01.04.01. Social protection schemes | Mexico
01.04.01. Social protection schemes | Mexico
11 Jul 2022
Brief Overview of social protection schemes implemented by the government
As in most countries in Latin America, social policies, also referred to as social protection or social assistance programmes in Mexico, have been designed as mechanisms to address poverty and among these, non-contributory pensions, and conditional cash transfers (CCT) represent the largest programs now in place. Some programs have aimed at universalisation combining a mix of contributory benefits with cash transfers for poor families, targeting older people and children but also having an indirect impact on reducing gender, race, and urban/rural gaps (Fleury, 2017).
In Mexico, the main CCT program is called Prospera (formerly known as Progresa). The programme was created in 1997 to support human development. It is based on target groups, such as young children, women, older adults, and is means-tested by poverty and size of locality. Another large social protection initiative was the establishment of a fully publicly financed health insurance in 2004, the Seguro Popular. The programme was created as an effort to increase health insurance coverage among those not covered by social security institutions (see details in Part 2).

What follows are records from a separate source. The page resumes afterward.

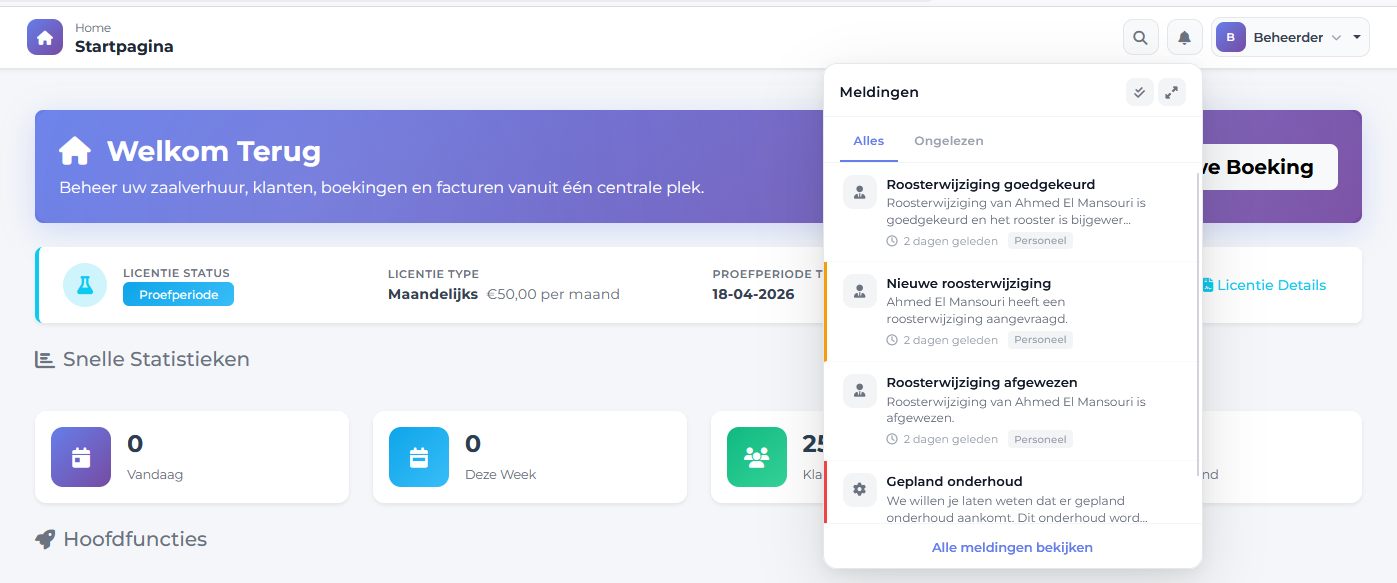Viewport: 1397px width, 583px height.
Task: Click the Deze Week calendar icon
Action: click(418, 457)
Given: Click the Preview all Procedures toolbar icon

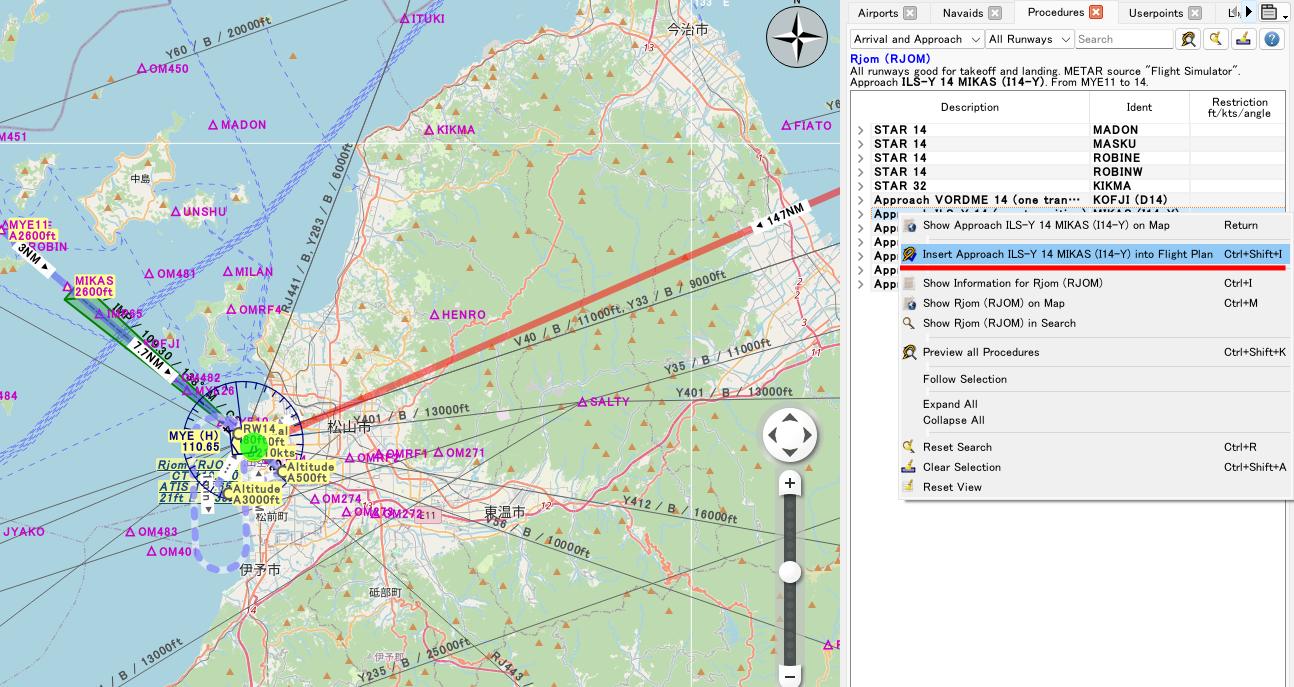Looking at the screenshot, I should coord(1188,39).
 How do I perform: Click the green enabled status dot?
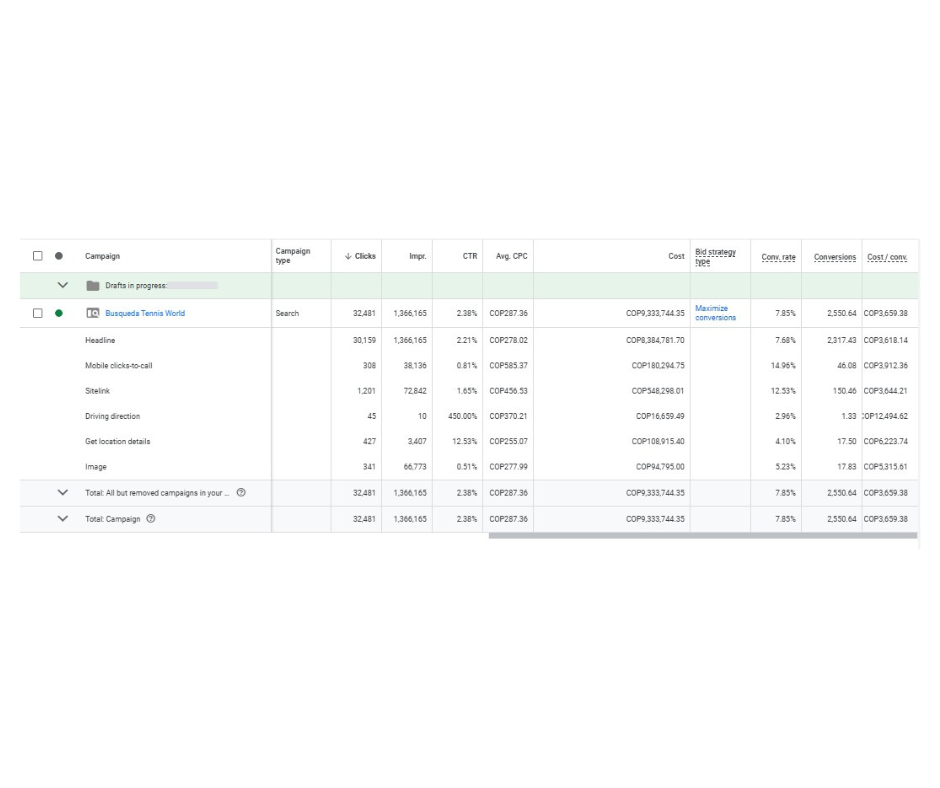[x=59, y=313]
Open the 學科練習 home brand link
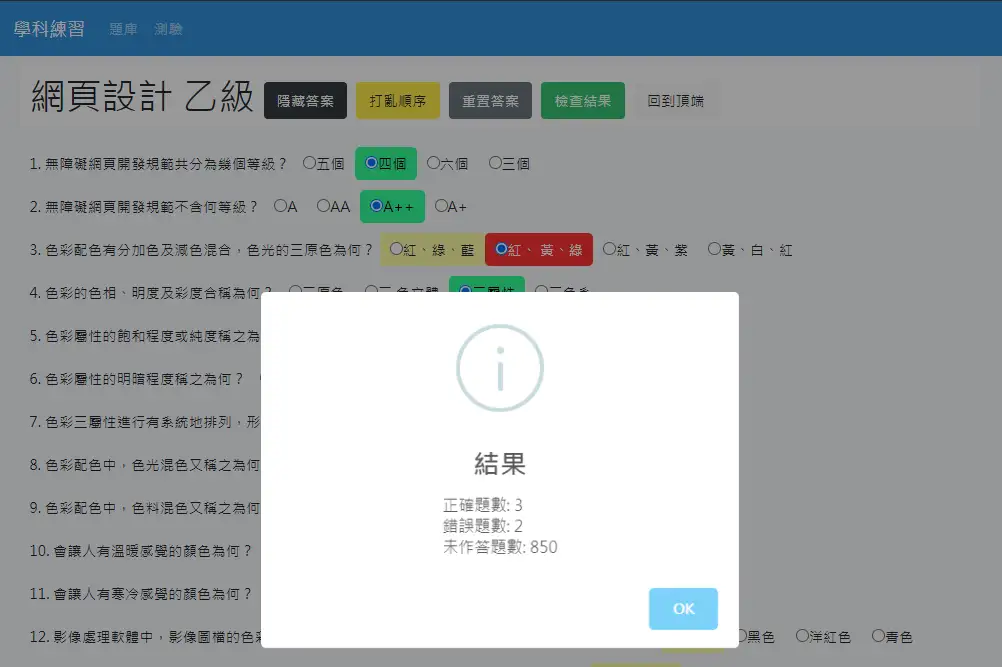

The third largest social protection scheme currently in place is the Universal Pension, introduced in 2014. The Universal Pension programme is an age-based non-contributory pension for older adults, who do not receive a contributory pension from a social security institution. In 2019, reforms to the program established a bi-monthly payment of $2,500 Mexican pesos, equivalent to $130 USD, for individuals 65 years and older in rural areas and those 68 years old in urban areas. Currently, older adults in Mexico rely mostly on state or federal non-contributory pension benefits, which are significantly smaller than social security benefits (Aguila et al., 2011).
On the other hand, social security, and comprehensive benefits such as maternity leave, day-care centres for pre-school aged children, disability and old age pensions and health care are funded through a three-party mechanism where the formal employee, employer, and the government contribute. These are only available for those employed in the formal market. This includes private sector workers and the self-employed. Similarly, three-party mechanisms are in place for federal and state level public servants as well as state companies such as the oil company PEMEX (Angel et al., 2017). It is estimated that only one-half of those employed, work in the formal sector, leaving a large proportion of the population, particularly older adults, unprotected and not receiving any social security benefits (Bravo et al., 2015).
While the implementation of these schemes in Latin America has in a way improved social inclusion and contributed to poverty reduction, experts have noted how universal coverage in fragmented systems does not equal a universal welfare state that entitles rights. They note that it is distinct from rights-based policies and may preserve stratification, paternalism, discretionary selections, and insecurity (Fleury, 2017).
Brief overview of social protection schemes implemented by development partners or international donors.
Currently there are no schemes or programs implemented by international development partners, but there has been active participation by some organisations in fundamental public social protection and development programmes through technical and financial advice as well as different lending mechanisms. For example, the World Bank has provided important support for different social protection programs including the original Education and the Health and Nutrition program PROGRESA, now called PROSPERA. The World Bank supports a total of 18 active projects in Mexico (Banco Mundial, 2019).
 NB: Social protection schemes can include: direct welfare programmes (conditional and unconditional cash transfers, disability grants, old-age grants, dependency grants, school feeding programmes, food aid, state pensions), which may or may not focus on targeting vulnerable groups.
Aguila, E., Diaz, C., Fu, M. M., Kapteyn, A., & Pierson, A. (2011). Living Longer in Mexico. https://www.rand.org/pubs/monographs/MG1179.html
Angel, J., Vega, W., López-Ortega, M. (2017). Aging in Mexico: Population Trends and Emerging Issues, The Gerontologist, Volume 57, (2), 153–162, https://doi.org/10.1093/geront/gnw136
Banco Mundial. (2019). México: proyectos.
Bravo J. Lai N. M. S. Donehower G. , & Mejia-Guevara I. (2015). Ageing and retirement security: United States of America and Mexico. In W. E.Vega K. S.Markides J. L.Angel, & F. M.Torres Gil (Eds.), Challenges of Latino aging in the Americas (pp. 77–89). New York, NY: Springer Science.
Fleury, S. (2017). O Estado de Bem-estar Social na América Latina : reforma , inovação e fadiga. Cadernos de Saúde Pública, 33(7).